Sunday, November 15, 2015

The Phallacy of Web Scale

A couple of times recently I've had interviewers ask me to quickly sketch out the design for a web scale architecture. Of course, being a scientist by training the first thing I did was to work out what sort of system requirements we're looking at, to see what sort of scale we might really need.

In both cases even my initial extreme estimate, just rounding everything up, didn't indicate a scaling problem. Most sites aren't Facebook or Google, they see limited use by a fraction of the population. The point here is that while web scale sites exist, they are the exception rather than the rule, so why does everyone think they have to go to the complexity and expense of architecting a "web scale" solution?

To set this into perspective, assume you want to track everyone in the UK's viewing habits. If everyone watches 10 programmes per day and channel-hops 3 times for each programme, and there are 30 million viewers, then that's 1 billion data points per day or 10,000 per second. Each is small, so at 100 bytes each that's 100GB/day or ~10megabits/s. So, you're still talking single server. You can hold a week's data in RAM, a year on disk.

And most businesses don't need anything like that level of traffic.

Part of the problem is that most implementations are horrifically inefficient. The site itself may be inefficient - you know the ones that have hundreds of assets on each page, multi-megabyte page weight, widgets all over, that take forever to load and look awful - if their customers bother waiting long enough. The software implementation behind the site is almost certainly inefficient (and is probably trying to do lots of stupid things it shouldn't as well).

Another trend fueling this is the "army of squirrels" approach to architecture. Rather than design an architecture that is correctly sized to do what you need, it seems all too common to simply splatter everything across a lot of little boxes. (Perhaps because the application is so badly designed it has cripplingly limited scalability so you need to run many instances.) Of course, all you've done here is simply multiplied your scaling problem, not solved it.

As an example,  see this article Scalability! But at what COST? I especially like the quote that Big data systems may scale well, but this can often be just because they introduce a lot of overhead.

Don't underestimate the psychological driver, either.
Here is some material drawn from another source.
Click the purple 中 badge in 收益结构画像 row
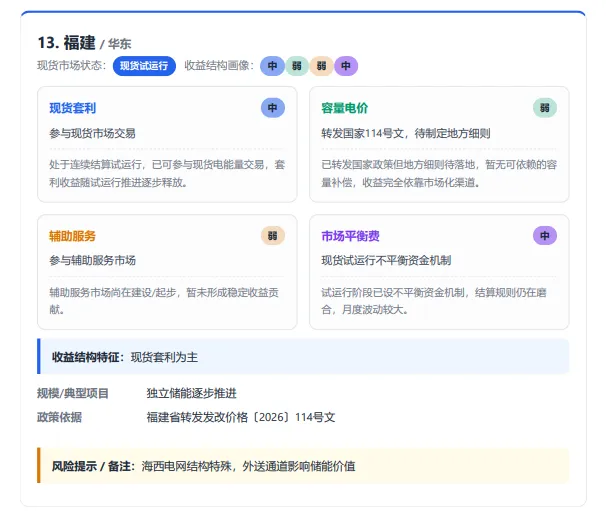Viewport: 606px width, 511px height. (x=346, y=66)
A lot of people want to be seen as operating at "web scale" or with "Big Data", either to make themselves or their company look good, to pad their own CV, or to appeal to unsophisticated potential employees.
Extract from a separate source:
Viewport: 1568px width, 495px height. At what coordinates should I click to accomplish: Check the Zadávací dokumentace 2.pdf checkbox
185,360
There are problems that truly require web scale, but for the rest it's an ego trip combined with inefficient applications on badly designed architectures.

Thursday, November 12, 2015

On the early web

I was browsing around, as one does, when I came across a list of early websites. Or should I say, a seriously incomplete list of web servers of the time.

This was November 1992, and I had been running a web server at the Institute of Astronomy in Cambridge for some time. That wasn't the only technology we were using at the time, of course - there was Gopher, the emergent Hyper-G, WAIS, ftp, fsp, USENET, and a few others that never made the cut.

Going back a bit further in time, about a year earlier, is an email regarding internet connectivity in Cambridge. I vaguely remember this - I had just arrived at the IoA at the time and was probably making rather a nuisance of myself, having come back from Canada where the internet was already a thing.

I can't remember exactly when we started playing with the web proper, but it would have been some time about Easter 1992. As the above email indicates, 1991 saw the department having the staggering bandwidth of 64k/s, and I think it would have taken the promised network upgrade for us to start advertising our site.

Graphical browsers came quite late - people might think of Mosaic (which you can still run if you like), but to start with we just had the CERN line mode browser, and things like Viola. Around this time there were other graphical browsers - there was one in the Andrew system, as I recall, and chimera was aimed at the lightweight end of the scale.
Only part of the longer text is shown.